=== Goal of the exercise ===
Once you have read the records, output them exactly.

=== Excerpted data ===
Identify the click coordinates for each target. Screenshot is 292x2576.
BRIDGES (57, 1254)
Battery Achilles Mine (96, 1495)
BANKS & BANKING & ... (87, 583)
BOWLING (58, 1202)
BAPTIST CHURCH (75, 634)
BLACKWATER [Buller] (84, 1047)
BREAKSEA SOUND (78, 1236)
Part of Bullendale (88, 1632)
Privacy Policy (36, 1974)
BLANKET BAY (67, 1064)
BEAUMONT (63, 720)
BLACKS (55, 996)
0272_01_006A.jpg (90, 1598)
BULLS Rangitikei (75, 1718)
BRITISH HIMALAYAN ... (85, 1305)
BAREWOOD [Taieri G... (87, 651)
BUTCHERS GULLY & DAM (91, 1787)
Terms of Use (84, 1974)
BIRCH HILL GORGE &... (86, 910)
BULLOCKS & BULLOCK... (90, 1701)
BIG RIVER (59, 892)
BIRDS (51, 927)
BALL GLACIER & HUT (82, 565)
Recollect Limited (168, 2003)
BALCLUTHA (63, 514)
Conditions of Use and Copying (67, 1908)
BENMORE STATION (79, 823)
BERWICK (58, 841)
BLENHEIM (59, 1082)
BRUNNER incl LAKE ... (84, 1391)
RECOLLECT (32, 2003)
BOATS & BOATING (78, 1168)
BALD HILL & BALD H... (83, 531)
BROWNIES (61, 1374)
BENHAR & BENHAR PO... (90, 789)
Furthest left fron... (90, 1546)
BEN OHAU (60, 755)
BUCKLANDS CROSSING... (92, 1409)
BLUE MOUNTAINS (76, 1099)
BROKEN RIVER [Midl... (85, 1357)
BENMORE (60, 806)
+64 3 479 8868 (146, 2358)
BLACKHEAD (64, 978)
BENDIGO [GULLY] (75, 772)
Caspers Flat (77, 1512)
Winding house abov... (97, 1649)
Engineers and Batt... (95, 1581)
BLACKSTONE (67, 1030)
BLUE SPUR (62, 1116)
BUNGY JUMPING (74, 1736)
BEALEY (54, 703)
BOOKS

=== Answer box ===
Identify the click coordinates for each target. Screenshot is 292x2576.
BRIDGES (57, 1254)
Battery Achilles Mine (96, 1495)
BANKS & BANKING & ... (87, 583)
BOWLING (58, 1202)
BAPTIST CHURCH (75, 634)
BLACKWATER [Buller] (84, 1047)
BREAKSEA SOUND (78, 1236)
Part of Bullendale (88, 1632)
Privacy Policy (36, 1974)
BLANKET BAY (67, 1064)
BEAUMONT (63, 720)
BLACKS (55, 996)
0272_01_006A.jpg (90, 1598)
BULLS Rangitikei (75, 1718)
BRITISH HIMALAYAN ... (85, 1305)
BAREWOOD [Taieri G... (87, 651)
BUTCHERS GULLY & DAM (91, 1787)
Terms of Use (84, 1974)
BIRCH HILL GORGE &... (86, 910)
BULLOCKS & BULLOCK... (90, 1701)
BIG RIVER (59, 892)
BIRDS (51, 927)
BALL GLACIER & HUT (82, 565)
Recollect Limited (168, 2003)
BALCLUTHA (63, 514)
Conditions of Use and Copying (67, 1908)
BENMORE STATION (79, 823)
BERWICK (58, 841)
BLENHEIM (59, 1082)
BRUNNER incl LAKE ... (84, 1391)
RECOLLECT (32, 2003)
BOATS & BOATING (78, 1168)
BALD HILL & BALD H... (83, 531)
BROWNIES (61, 1374)
BENHAR & BENHAR PO... (90, 789)
Furthest left fron... (90, 1546)
BEN OHAU (60, 755)
BUCKLANDS CROSSING... (92, 1409)
BLUE MOUNTAINS (76, 1099)
BROKEN RIVER [Midl... (85, 1357)
BENMORE (60, 806)
+64 3 479 8868 (146, 2358)
BLACKHEAD (64, 978)
BENDIGO [GULLY] (75, 772)
Caspers Flat (77, 1512)
Winding house abov... (97, 1649)
Engineers and Batt... (95, 1581)
BLACKSTONE (67, 1030)
BLUE SPUR (62, 1116)
BUNGY JUMPING (74, 1736)
BEALEY (54, 703)
BOOKS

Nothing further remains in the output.